Holden Commodore: Belgischer Investor Heckantrieb und V8 auch nach 2017?

29.12.2015

Ein belgischer Milliardär will die Schließung des australischen Werks für den Holden Commodore verhindern und von General Motors eine Lizenz zur Nutzung der Technik erwerben.

Eigentlich wollte General Motors die australische Auto-Legende Holden Commodore demnächst auslaufen lassen, doch nun scheint plötzlich ein Happy End möglich. Rettung naht in Form des Milliardärs Guido Dumarey, denn der Belgier möchte mit GM über eine Fortsetzung der Produktion im Werk Elizabeth verhandeln. Dass er dafür neben der Hilfe lokaler Politiker auch eine gewisse Kooperationsbereitschaft der Amerikaner benötigt, ist ihm mehr als bewusst – genau deshalb will er derzeit auch keine übertriebenen Hoffnungen schüren. "Projekt Erich" hat der 56-jährige seinen Plan genannt, über den er kürzlich mit der australischen Website motoriing.com.au detailliert gesprochen hat. Die Verhandlungen mit der Holden-Mutter General Motors müssten demnach in der ersten Hälfte des Jahres 2016 weitgehend abgeschlossen sein, anderenfalls ließe sich die derzeit für Ende 2017 geplante Schließung des Werks nicht mehr wirtschaftlich sinnvoll abwenden. Noch bevor sich Mitarbeiter um neue Jobs kümmern und große Zulieferer ihre Pläne ändern, müsse die Rettung des Holden Commodore auf den Weg gebracht sein.

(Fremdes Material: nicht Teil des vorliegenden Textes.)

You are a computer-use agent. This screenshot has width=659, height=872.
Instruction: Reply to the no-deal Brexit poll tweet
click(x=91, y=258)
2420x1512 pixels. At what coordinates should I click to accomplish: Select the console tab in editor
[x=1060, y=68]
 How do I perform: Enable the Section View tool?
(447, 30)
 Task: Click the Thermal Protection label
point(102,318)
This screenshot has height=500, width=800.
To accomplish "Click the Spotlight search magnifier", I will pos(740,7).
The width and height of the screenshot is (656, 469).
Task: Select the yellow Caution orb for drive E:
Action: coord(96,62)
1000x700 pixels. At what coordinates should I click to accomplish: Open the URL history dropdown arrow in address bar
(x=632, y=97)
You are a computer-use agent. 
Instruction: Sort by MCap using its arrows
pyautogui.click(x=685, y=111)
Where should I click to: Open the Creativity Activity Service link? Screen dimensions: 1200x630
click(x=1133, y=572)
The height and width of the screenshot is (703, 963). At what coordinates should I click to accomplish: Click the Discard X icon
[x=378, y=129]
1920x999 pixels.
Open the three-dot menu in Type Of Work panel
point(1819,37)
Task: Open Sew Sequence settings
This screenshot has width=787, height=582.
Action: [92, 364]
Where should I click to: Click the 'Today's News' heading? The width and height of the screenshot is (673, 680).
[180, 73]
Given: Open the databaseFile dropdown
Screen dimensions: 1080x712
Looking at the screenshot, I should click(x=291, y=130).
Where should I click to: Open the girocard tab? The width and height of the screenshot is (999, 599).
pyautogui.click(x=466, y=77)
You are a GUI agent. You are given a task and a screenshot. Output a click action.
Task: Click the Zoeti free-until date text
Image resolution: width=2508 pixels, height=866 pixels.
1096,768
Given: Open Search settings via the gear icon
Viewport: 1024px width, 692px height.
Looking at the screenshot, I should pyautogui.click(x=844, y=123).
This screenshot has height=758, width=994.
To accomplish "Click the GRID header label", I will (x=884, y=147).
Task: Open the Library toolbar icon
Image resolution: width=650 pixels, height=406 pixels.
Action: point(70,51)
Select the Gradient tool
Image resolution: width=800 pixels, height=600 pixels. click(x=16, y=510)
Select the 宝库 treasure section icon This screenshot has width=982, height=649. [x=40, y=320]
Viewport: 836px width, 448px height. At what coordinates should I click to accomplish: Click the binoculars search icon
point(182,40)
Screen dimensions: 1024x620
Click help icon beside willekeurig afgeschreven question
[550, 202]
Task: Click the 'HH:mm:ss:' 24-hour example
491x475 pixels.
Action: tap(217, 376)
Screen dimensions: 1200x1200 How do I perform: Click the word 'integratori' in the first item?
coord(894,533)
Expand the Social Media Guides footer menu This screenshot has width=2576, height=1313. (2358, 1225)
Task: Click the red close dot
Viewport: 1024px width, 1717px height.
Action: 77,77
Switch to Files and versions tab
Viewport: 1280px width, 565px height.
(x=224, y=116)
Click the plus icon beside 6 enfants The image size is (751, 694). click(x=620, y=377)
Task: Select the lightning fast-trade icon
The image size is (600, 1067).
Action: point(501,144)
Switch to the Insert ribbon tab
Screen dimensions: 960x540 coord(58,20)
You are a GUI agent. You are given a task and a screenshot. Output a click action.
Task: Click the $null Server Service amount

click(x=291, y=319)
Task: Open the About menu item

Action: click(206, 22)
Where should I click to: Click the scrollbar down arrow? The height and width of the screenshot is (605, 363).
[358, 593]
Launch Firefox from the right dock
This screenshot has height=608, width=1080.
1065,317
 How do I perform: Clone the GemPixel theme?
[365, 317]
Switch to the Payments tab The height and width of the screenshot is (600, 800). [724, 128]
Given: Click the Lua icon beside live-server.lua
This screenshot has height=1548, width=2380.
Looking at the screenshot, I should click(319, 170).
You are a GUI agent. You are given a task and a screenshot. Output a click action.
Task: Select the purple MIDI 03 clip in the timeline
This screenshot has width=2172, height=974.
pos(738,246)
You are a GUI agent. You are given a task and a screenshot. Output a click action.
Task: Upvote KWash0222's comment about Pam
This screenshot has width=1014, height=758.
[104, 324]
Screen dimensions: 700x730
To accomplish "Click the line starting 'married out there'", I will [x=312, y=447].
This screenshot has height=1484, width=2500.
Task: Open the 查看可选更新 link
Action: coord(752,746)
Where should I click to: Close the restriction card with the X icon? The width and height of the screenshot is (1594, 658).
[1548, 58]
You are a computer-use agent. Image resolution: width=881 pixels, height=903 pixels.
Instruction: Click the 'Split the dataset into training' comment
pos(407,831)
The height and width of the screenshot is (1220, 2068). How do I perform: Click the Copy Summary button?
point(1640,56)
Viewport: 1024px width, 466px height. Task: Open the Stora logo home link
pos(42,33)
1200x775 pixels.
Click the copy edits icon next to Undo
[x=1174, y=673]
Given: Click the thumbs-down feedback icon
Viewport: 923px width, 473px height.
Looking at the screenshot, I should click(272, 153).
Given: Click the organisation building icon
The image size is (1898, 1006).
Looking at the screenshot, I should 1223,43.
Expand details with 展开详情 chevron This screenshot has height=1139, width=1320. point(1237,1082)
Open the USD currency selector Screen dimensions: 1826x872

Belgischer Milliardär plant Rettung des Holden Commodore

Neben der Rettung des Standorts Elizabeth steht für den Belgier die von General Motors entwickelte Zeta-Plattform des Holden Commodore im Fokus. Auf dieser Basis könne man seiner Meinung nach Premium-Automobile mit Hinterrad- und Allradantrieb anbieten, die sich sowohl in Australien als auch im Rest der Welt erfolgreich vermarkten ließen. Der ebenfalls erhältliche Pickup-Truck auf Basis des Holden Commodore könne zur Basis für eine ganze Reihe leichter Nutzfahrzeuge werden. Dumarey setzt bei seinen Plänen auch auf Hilfe der australischen Regierung, schließlich habe diese die Entwicklung des Werks mit Subventionen unterstützt und müsse außerdem großes Interesse am Erhalt der Arbeitsplätze haben – die von General Motors geplante Produktion im Ausland könne nicht im Sinne der Australier sein. Doch auch wenn das Werk und mit ihm die Lizenz zur Nutzung der Zeta-Plattform künftig dem Belgier gehören sollten, würde es den Holden Commodore in seiner heutigen Form nicht mehr lange geben: Ohne einen neuen Namen und einige optische Veränderungen wird GM den Plänen niemals zustimmen. Nach 2017 wollen die Amerikaner eine neue Generation des Holden Commodore mit Frontantrieb nach Australien bringen, diese soll technisch eng mit europäischen und amerikanischen Modellen des Konzerns verwandt sein und sich auch optisch nur geringfügig von diesen unterscheiden.